Visualising FFTrees

You can visualize an FFTrees object x in one of two ways: First, you can visualize cue accuracies with plot(x, what = 'cues'). Second, you can visualize individual trees and performance statistics with plot(x).

Example: titanic

The titanic dataset contains survival statistics of passengers on the Titanic. For each passenger, we know what passenger class (s)he was, his/her age, his/her sex, and whether or not (s)he survived.

Here is how the first few rows of the dataframe look:

head(titanic)
##   class   age  sex survived
## 1 first adult male        1
## 2 first adult male        1
## 3 first adult male        1
## 4 first adult male        1
## 5 first adult male        1
## 6 first adult male        1

Our goal is to build FFTrees that predict whether or not a passenger will survive based on these cues.

First, let’s create an FFTrees object called titanic.fft from the titanic dataset.

# Create fast-and-frugal trees from the titanic data

titanic.fft <- FFTrees(formula = survived ~.,
                       data = titanic)       

Visualising cue accuracies

You can visualize individual cue accuracies (specifically their sensitivities and specificities) by including the what = 'cues' argument within the plot() function. Let’s apply the function to the titanic.fft object to see how accurate each of the cues were on their own in predicting survival:

plot(titanic.fft,
     main = "Titanic cue accuracy",
     what = 'cues')

Wow. None of the cues did very well on their own. Good performing cues should be in the top left hand of the graph (i.e.; low false alarm rate and high hit rate). It looks like the best cue was sex, followed by class. age was a pretty terrible cue.

Plotting a tree

To plot the tree from an FFTrees object, use plot(). You can add some stylistic arguments like description and decision.labels. Let’s plot one of the trees:

plot(titanic.fft, 
     main = "Titanic", 
     decision.labels = c("Died", "Survived"))

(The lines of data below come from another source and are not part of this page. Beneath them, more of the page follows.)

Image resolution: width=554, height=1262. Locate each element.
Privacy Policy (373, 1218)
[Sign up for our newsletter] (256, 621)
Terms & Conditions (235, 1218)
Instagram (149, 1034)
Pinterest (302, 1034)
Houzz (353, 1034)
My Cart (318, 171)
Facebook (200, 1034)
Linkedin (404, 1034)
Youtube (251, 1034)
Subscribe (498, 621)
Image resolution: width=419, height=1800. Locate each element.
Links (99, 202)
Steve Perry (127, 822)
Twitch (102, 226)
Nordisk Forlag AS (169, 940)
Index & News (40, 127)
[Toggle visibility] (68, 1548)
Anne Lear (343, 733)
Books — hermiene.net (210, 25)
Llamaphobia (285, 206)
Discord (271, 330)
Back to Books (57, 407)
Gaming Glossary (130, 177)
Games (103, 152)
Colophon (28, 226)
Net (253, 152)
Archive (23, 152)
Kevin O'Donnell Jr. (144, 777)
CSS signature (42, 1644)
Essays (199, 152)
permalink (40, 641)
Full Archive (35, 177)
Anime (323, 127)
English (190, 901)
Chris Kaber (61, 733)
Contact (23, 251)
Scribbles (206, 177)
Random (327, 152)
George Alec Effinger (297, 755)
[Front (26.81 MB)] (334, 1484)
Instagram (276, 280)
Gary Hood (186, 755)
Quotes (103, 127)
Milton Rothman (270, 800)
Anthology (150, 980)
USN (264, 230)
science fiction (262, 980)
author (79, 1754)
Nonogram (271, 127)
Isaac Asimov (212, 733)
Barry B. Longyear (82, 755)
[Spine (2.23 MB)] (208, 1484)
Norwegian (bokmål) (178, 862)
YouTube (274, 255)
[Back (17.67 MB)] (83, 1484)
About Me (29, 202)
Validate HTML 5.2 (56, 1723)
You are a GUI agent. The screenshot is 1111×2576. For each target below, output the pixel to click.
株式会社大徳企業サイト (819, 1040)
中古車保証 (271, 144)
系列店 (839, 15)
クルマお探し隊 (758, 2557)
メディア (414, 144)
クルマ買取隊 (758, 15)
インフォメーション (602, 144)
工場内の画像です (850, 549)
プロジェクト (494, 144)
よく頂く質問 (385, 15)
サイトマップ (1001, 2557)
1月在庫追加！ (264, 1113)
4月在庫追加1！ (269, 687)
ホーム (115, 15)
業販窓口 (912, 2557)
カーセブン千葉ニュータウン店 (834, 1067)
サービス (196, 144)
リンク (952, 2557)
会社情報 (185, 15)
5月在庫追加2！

This plot contains a lot of information, here are the main elements:

Additional arguments

You can specify additional arguments to the plot() command that will change what is displayed

# Show the best training titanic fast-and-frugal tree without statistics
plot(titanic.fft,
     decision.labels = c("Died", "Survived"),
     stats = FALSE)

For example, let’s repeat the previous analysis, but now we’ll create separate training and test datasets by including the train.p = .5 argument. This will split the dataset into a 50% training set, and a 50% testing set (note: you could also define an explicit test data set with the data.test argument)

set.seed(100) # For replicability of the training/test split
titanic.pred.fft <- FFTrees(formula = survived ~.,
                            data = titanic,
                            train.p = .5)

Here is the best training tree applied to the training data:

plot(titanic.pred.fft,
     tree = "best.train", 
     main = "Titanic", 
     decision.labels = c("Died", "Survived"))

The best training tree (tree #3) had a high specificity of 92%, but a low hit rate of just 48%. However, as we can see in the ROC table, LR didn’t perform much better, and CART did even worse than tree #3.

Now let’s apply the same tree to the test dataset:

plot(titanic.pred.fft,
     tree = "best.train",
     data = "test", 
     main = "Titanic", 
     decision.labels = c("Died", "Survived"))

Performance has actually increased in this test data (e.g.; the hit-rate is up to 54%). However, both logistic regression and CART did similarly.

Let’s visualise tree #4, the most liberal tree with the highest hit-rate:

plot(titanic.pred.fft,
     tree = 4,
     data = "test", 
     main = "Titanic", 
     decision.labels = c("Died", "Survived"))

Tree #4 was able to increase the testing hit-rate up to 65%, but at a cost of a lower specificity of 70%.